Foto Christine Meier 150 150    Christine Meier, Leiterin Frauenhaus Bern, Stiftung gegen Gewalt an Frauen und Kindern

 Zum Beispiel Leila oder Daniela

Jede fünfte Frau erlebt einmal in ihrem Leben häusliche Gewalt.

Leila wurde sehr jung mit einem Landsmann verheiratet, der übermässig eifersüchtig war und sie vom ersten Tag an nicht aus den Augen liess. Sie durfte nicht Deutsch lernen, keinen Kontakt mit ihrer Familie und ihren Freundinnen pflegen, ihr Handy und ihr Laptop wurden regelmässig von ihrem Mann kontrolliert. Sie konnte ihm nichts recht machen, er beschimpfte sie oft als unfähige Hausfrau und Mutter. Manchmal, wenn er sehr wütend war, schloss er sie mit dem kleinen Kind in der Wohnung ein und ging zur Arbeit.
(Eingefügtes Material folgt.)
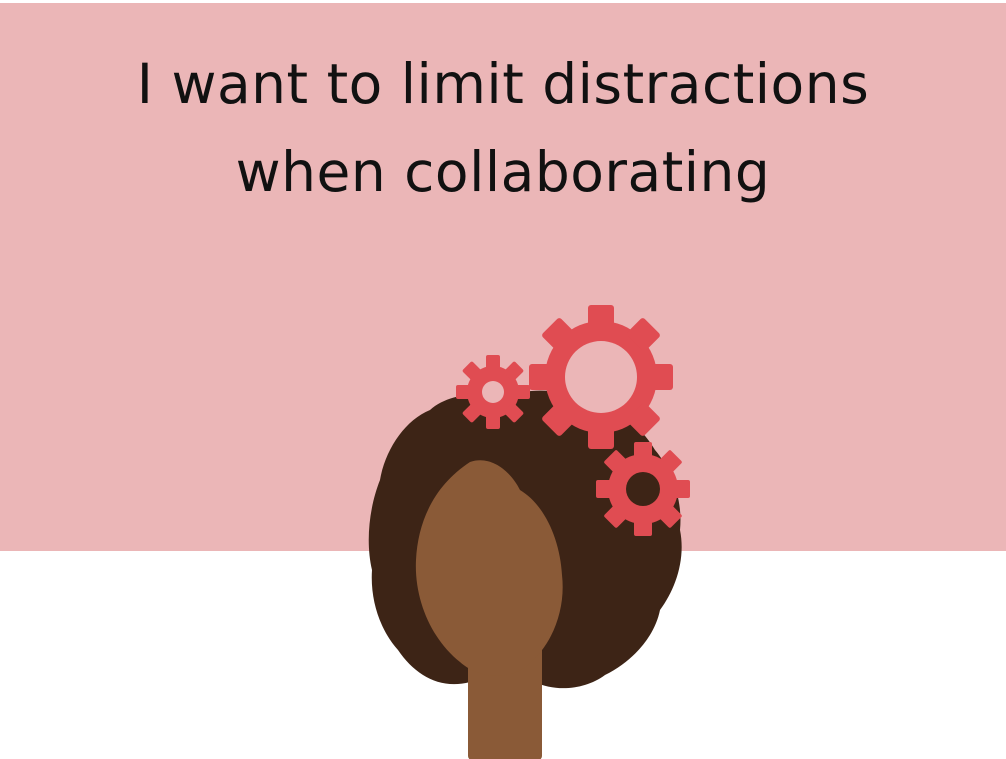 This screenshot has width=1006, height=759. I want to click on small-gear-icon, so click(493, 392).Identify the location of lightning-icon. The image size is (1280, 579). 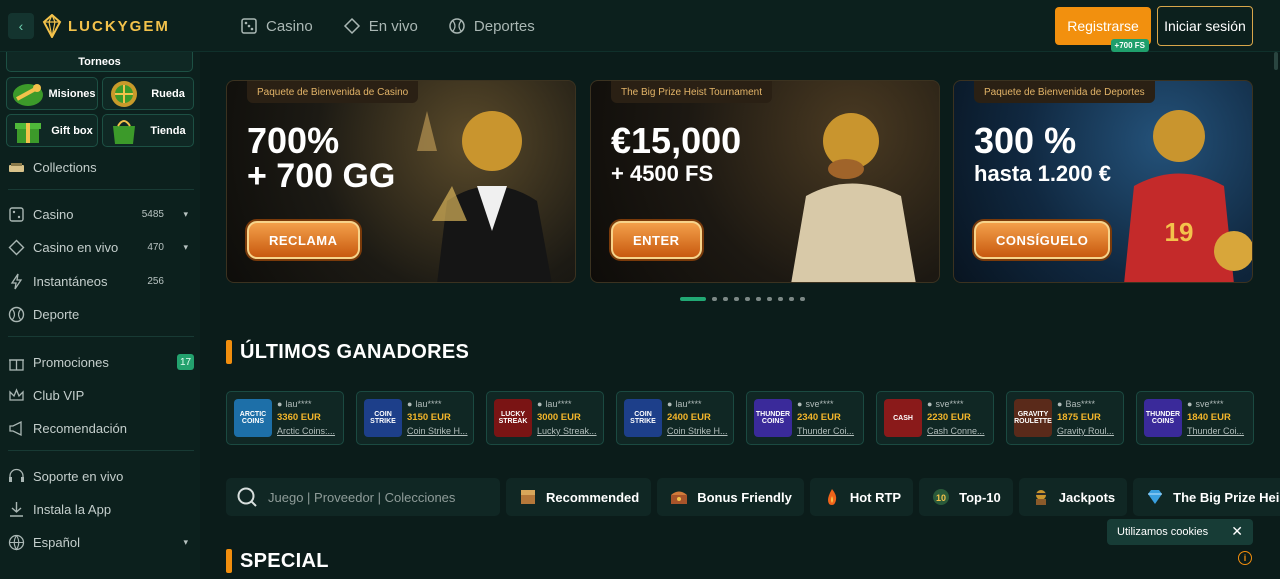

Daniela und ihr Mann haben aus Liebe geheiratet und verbrachten zusammen ein paar gute Jahre. Nach dem ersten Kind gab es bereits Situationen, in denen Danielas Mann ausrastete und sie auch mal schubste oder kurz an den Haaren zog. Er entschuldigte sich jedoch jedes Mal, brachte ihr Blumen und versicherte ihr, dass dies nicht mehr vorkomme. Während der zweiten Schwangerschaft stand er beruflich sehr unter Druck und ertrug das Weinen des Kindes nicht mehr, machte die Mutter für alles, was nicht rund lief, verantwortlich und schlug sie ein paar Mal. Daniela hoffte, mit der Geburt des zweiten Kindes würde alles besser. Es wurde jedoch nur noch schlimmer und sie rief im Frauenhaus an.

Die Beispiele von Daniela und Leila zeigen: Es müssen nicht immer Schläge sein, auch sexuelle Gewalt, psychische Misshandlungen wie anhaltendes Erniedrigen, Beschimpfen, Bedrohen oder auch das Entziehen oder Vorenthalten von finanziellen Mitteln zählen zur breiten Palette von häuslicher Gewalt. Dass diese heute nicht mehr nur Privatsache ist, sondern ein Offizialdelikt, das die Polizei von Amtes wegen verfolgen muss, ist ein Verdienst der Frauenbewegung der 70er-Jahre.

Trotz dieser rechtlichen Anerkennung ist die Zahl der Frauen, die eine durch Gewalt geprägte Beziehung aushalten, immer noch sehr hoch. Aus Scham oder Angst suchen sie oft erst sehr spät Hilfe bei einer Beratungs- oder Opferhilfestelle. Wenn Frauen wie Leila und Daniela jedoch diesen wichtigen Schritt tun, ist die erste Hürde genommen auf dem langen Weg zurück in ein gewaltfreies Leben.